→ **Assignment**: Write out the listing below from the line containing "Image resolution: width=1271" to its last line, unaltered, ends included.

→ **Provided records**:
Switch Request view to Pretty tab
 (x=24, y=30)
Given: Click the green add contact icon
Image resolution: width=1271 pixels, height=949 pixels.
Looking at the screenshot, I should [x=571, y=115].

→ **Exercise response**:
Image resolution: width=1271 pixels, height=949 pixels.
Looking at the screenshot, I should [x=571, y=115].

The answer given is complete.